> [What to do] Scan the records and identify every line in which the string "each" occurs, then return those lines.

> [Supplied material]
_____

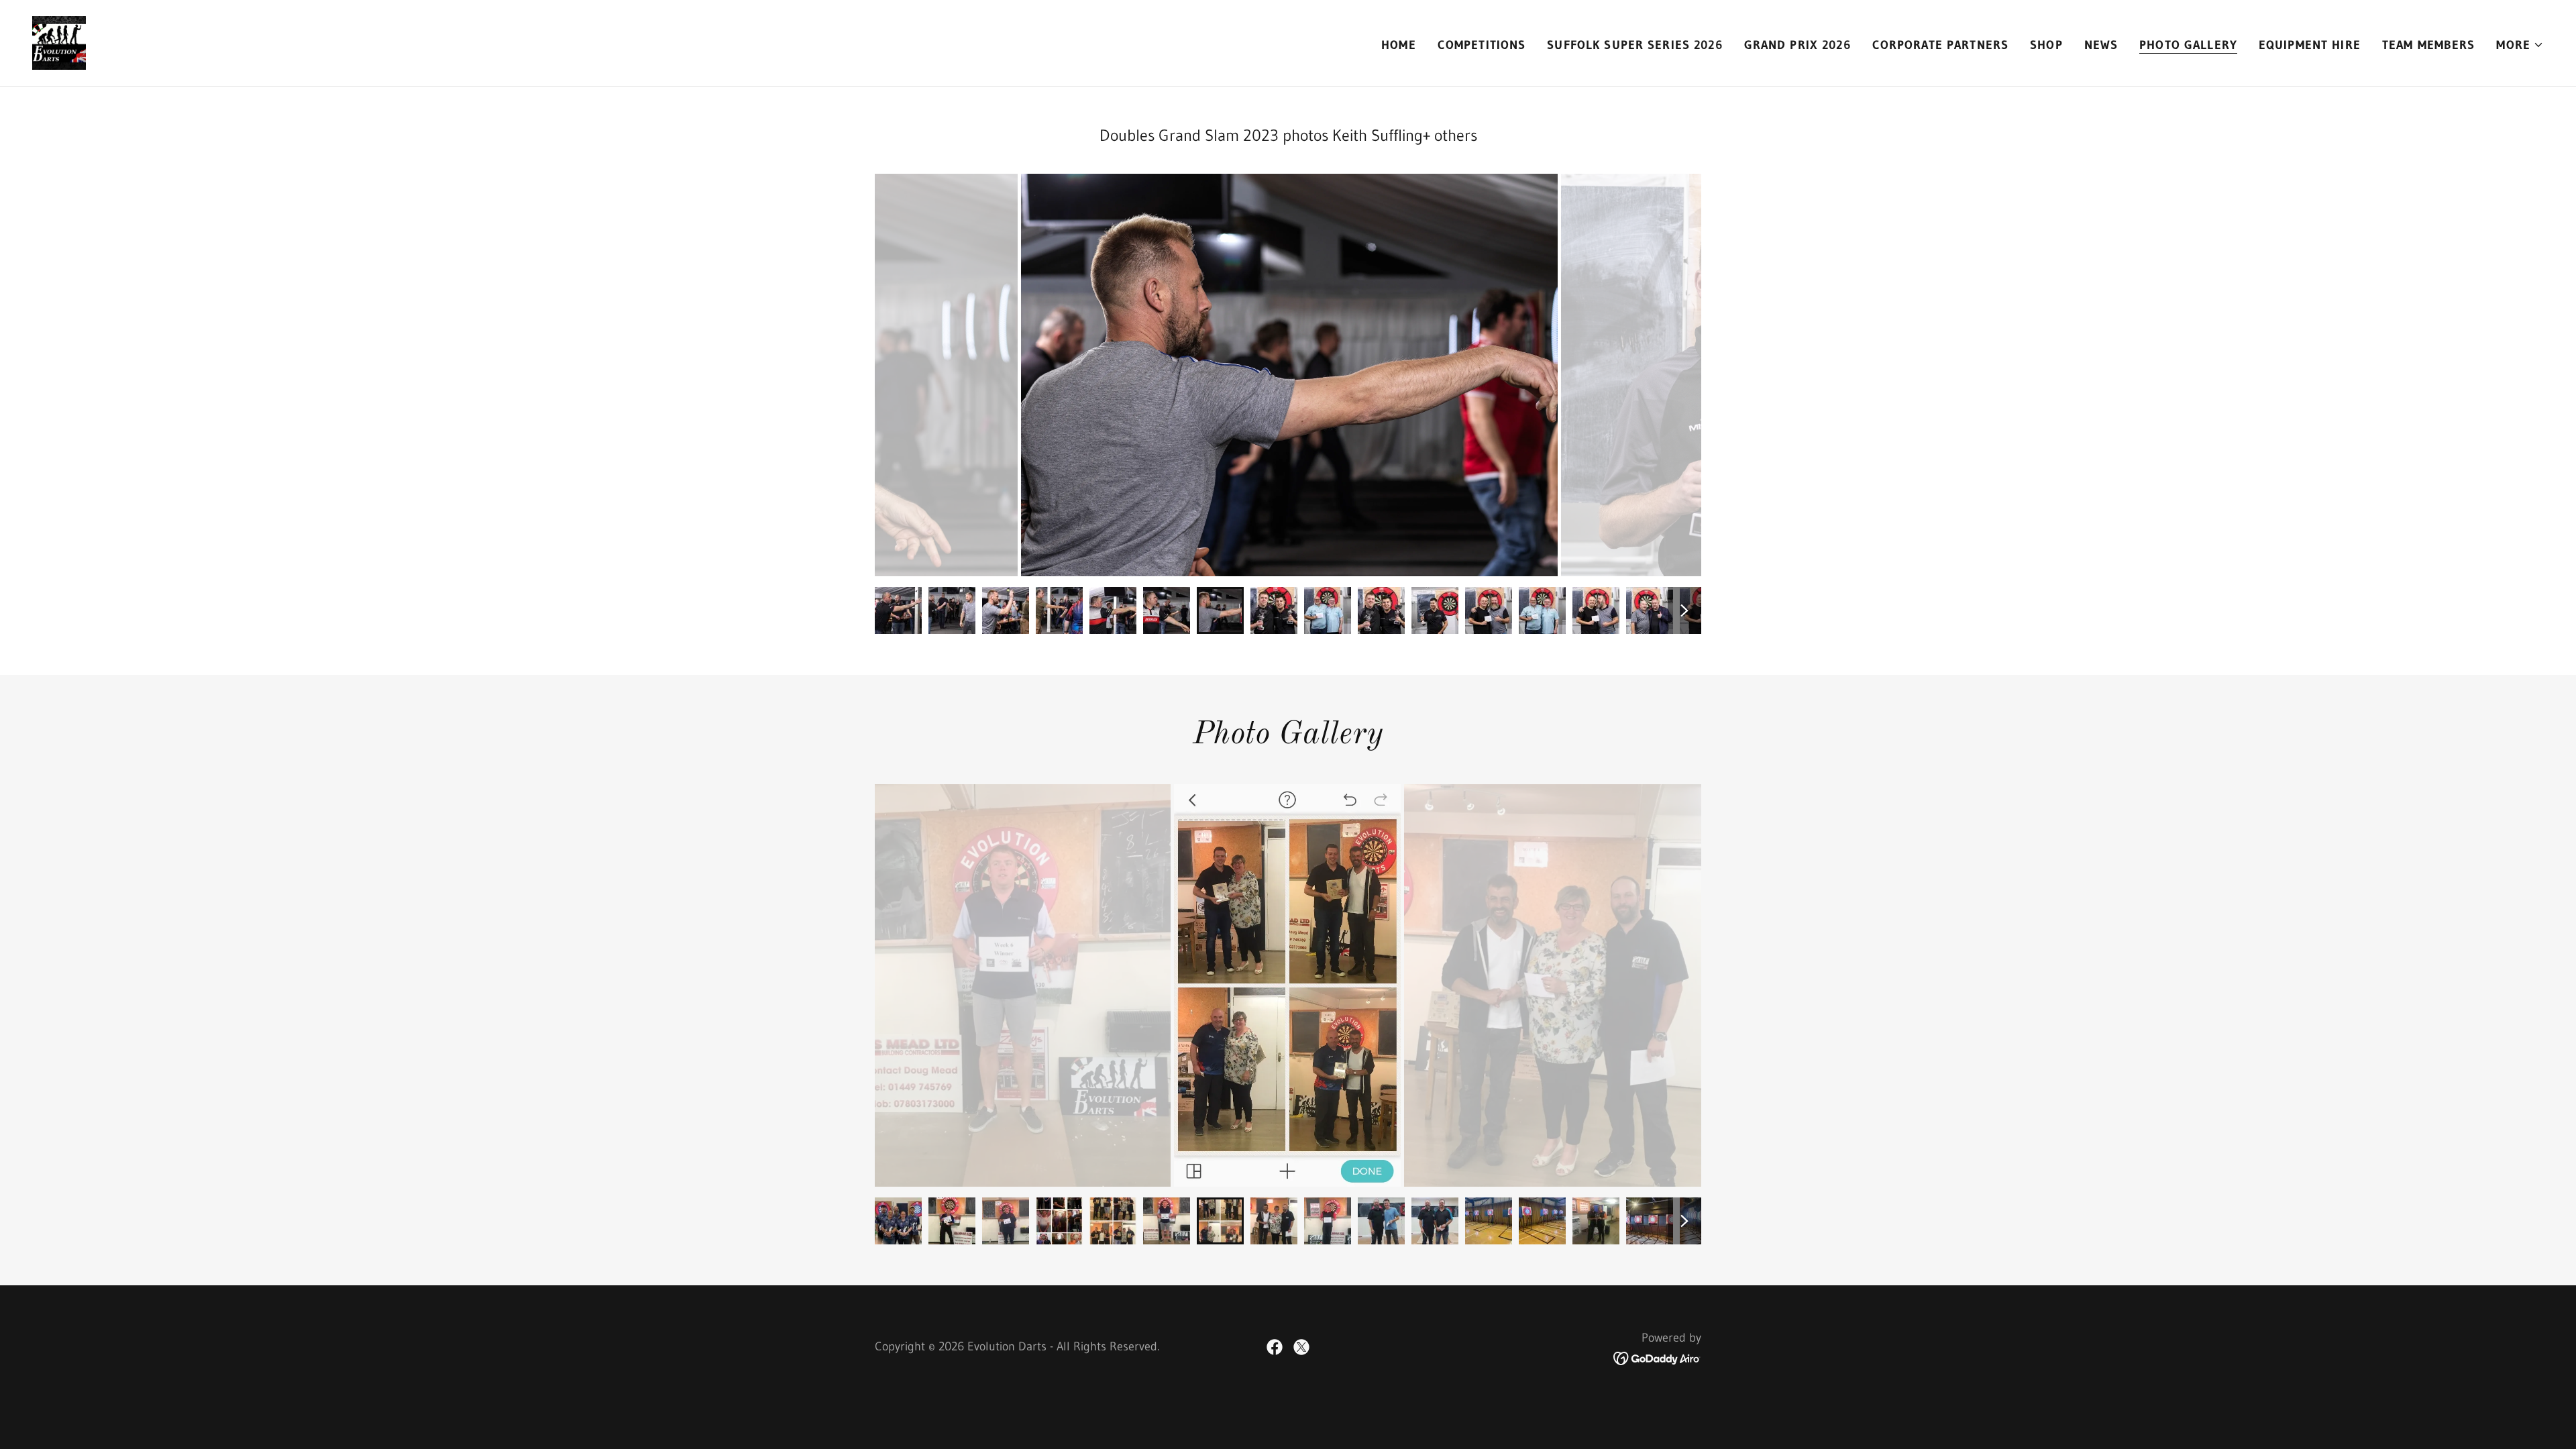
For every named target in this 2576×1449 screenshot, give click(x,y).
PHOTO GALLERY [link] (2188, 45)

_____

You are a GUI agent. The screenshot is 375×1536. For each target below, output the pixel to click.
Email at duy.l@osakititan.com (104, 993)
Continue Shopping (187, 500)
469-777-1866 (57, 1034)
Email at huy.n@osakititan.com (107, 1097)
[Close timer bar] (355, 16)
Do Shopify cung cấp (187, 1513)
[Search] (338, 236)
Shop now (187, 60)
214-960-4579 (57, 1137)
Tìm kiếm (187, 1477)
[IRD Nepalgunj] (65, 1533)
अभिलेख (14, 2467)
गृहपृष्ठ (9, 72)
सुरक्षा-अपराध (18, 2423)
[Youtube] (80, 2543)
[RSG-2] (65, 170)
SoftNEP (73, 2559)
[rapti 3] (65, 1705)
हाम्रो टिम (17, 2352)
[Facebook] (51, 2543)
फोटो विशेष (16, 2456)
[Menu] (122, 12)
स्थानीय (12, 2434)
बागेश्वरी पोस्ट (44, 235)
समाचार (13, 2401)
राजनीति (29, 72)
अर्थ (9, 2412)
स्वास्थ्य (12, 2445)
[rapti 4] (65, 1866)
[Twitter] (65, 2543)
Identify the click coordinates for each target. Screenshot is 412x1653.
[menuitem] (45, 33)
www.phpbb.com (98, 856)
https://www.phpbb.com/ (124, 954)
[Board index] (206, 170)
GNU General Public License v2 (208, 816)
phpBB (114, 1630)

_____

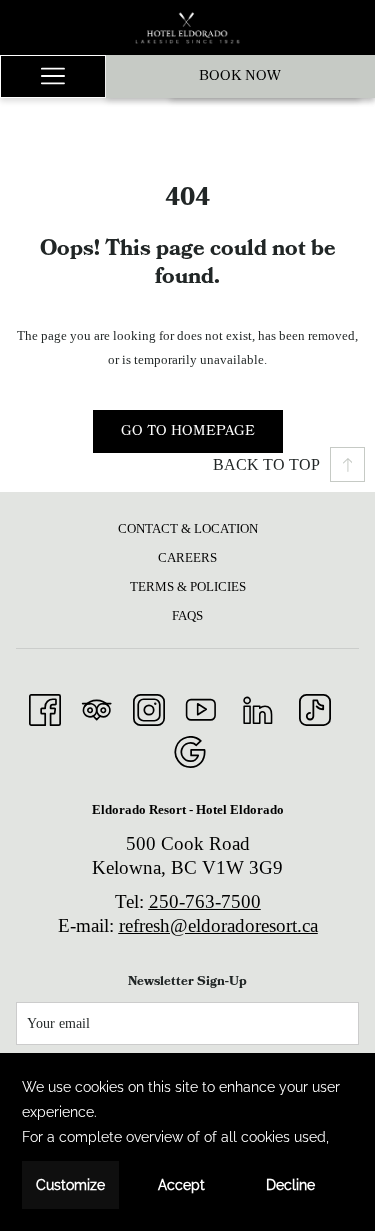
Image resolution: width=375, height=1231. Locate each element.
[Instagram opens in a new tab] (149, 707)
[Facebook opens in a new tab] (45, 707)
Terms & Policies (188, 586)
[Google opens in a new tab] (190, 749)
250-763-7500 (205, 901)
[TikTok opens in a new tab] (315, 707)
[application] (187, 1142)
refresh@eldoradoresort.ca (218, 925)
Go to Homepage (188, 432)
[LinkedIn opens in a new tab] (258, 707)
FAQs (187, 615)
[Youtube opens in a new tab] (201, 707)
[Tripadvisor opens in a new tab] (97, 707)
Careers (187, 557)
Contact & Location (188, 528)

_____

> [Solved problem]
You are a GUI agent. The screenshot is 375×1536. For each target below, output the pixel to click.
Identify the click coordinates for each target. Screenshot is 412x1653.
Image resolution: width=375, height=1231. Locate each element.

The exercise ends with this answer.